Calendar
Year: 1993
Language: English
Format: 16mm/video Colour
Runtime: 75 min
Director:
Atom Egoyan
Producer:
Doris Hepp
Executive Producer:
Robert Lantos
Writer:
Atom Egoyan
Cinematographer:
Norayr Kasper
Editor:
Atom Egoyan
Sound:
Steven Munro
Cast:
Atom Egoyan,
Arsinée Khanjian,
Ashot Adamian
Production Company:
Ego Film Arts
Accompanied by a local driver (Ashot Adamian), an insipid Canadian photographer (Atom Egoyan) and his lively wife (Arsinée Khanjian) tour their Armenian homeland, photographing twelve historic churches for a calendar. As the project progresses, the wife serves as translator, the driver becomes a guide and the photographer, a querulous aesthete who seems to be pushing his wife away, witnesses the disintegration of his marriage through his camera lens as his wife and the driver grow increasingly closer. Drawn to her roots, the wife stays in Armenia while the heartbroken photographer returns home. Back in Toronto, he tries to come to terms with his loss by recreating the situation through a string of scripted, lifeless dinner dates with exotic women. The two narratives are told simultaneously, with scenes from both storylines interwoven throughout the film.
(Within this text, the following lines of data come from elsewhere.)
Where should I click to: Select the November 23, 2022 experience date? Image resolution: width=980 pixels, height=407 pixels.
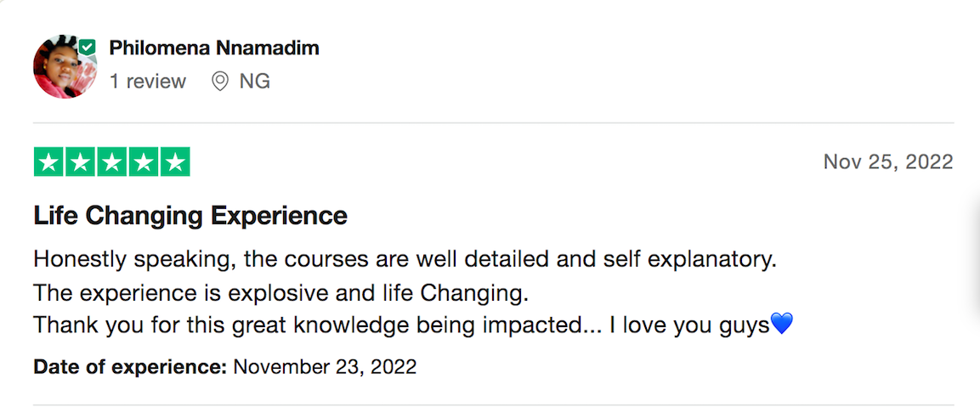pos(325,366)
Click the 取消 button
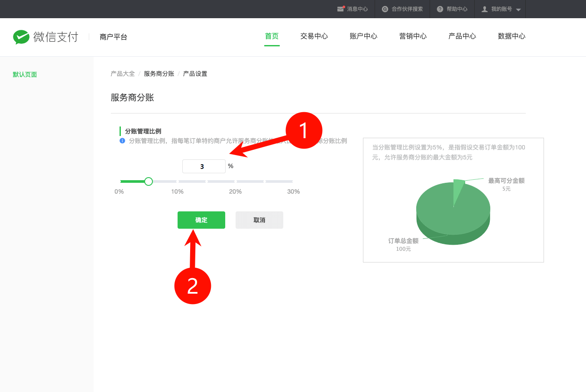This screenshot has height=392, width=586. 259,220
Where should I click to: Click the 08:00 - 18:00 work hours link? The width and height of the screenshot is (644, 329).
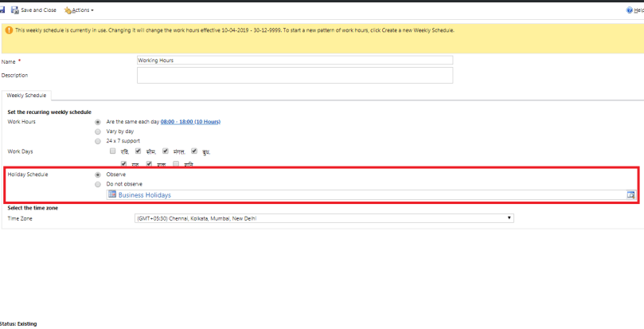click(x=190, y=122)
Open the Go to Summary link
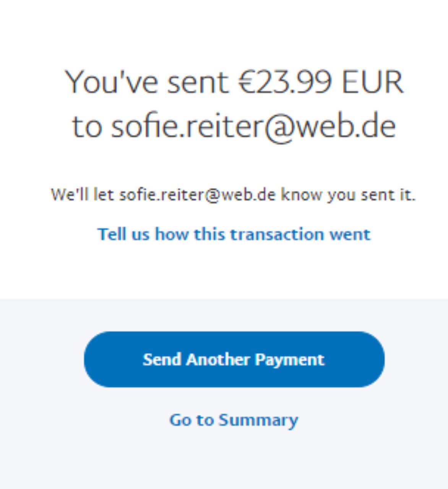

Atom Egoyan and his wife and collaborator, Arsinée Khanjian, returned to their Armenian homeland to tell this oddly humorous tale that stands as one of Egoyan’s best and most overlooked films. Essentially about separation and (the lack of) national identity, it is certainly his most lighthearted work since his debut feature, Next of Kin (1984). Egoyan delivers a hilariously pathetic performance as the self-involved photographer, taking the pathology of his Camus-like outsider condition one step further into the realm of self-parody.
Calendar was originally to be funded by a cash prize Egoyan’s previous film, The Adjuster (1991), had won at the Moscow International Film Festival. But after the dissolution of the Soviet Union, the prize, worth one million rubles, had devalued to about $3,000. A German backer stepped in, giving Egoyan $100,000 and carte blanche to make the film. As a result, Egoyan took the lead role himself (it had been intended for Don McKellar) and proceeded to shoot on 16mm without a script, improvising the entire picture.
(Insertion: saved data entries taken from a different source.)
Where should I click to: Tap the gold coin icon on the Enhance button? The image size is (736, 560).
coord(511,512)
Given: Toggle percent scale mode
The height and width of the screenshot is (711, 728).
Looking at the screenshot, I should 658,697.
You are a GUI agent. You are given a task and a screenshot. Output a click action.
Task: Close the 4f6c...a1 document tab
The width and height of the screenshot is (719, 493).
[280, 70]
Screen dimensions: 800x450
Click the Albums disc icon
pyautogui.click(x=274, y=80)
Calendar received a limited release befitting its "art house" nature and was generally very well received by critics. Katherine Monk of the Vancouver Sun called it "probably the purest example of Egoyan’s cinematic vision and how he approaches the craft himself: by peeling away experience layer by layer, colour by colour, feeling by feeling." Egoyan’s direction and screenplay were both recognized with Genie Award nominations.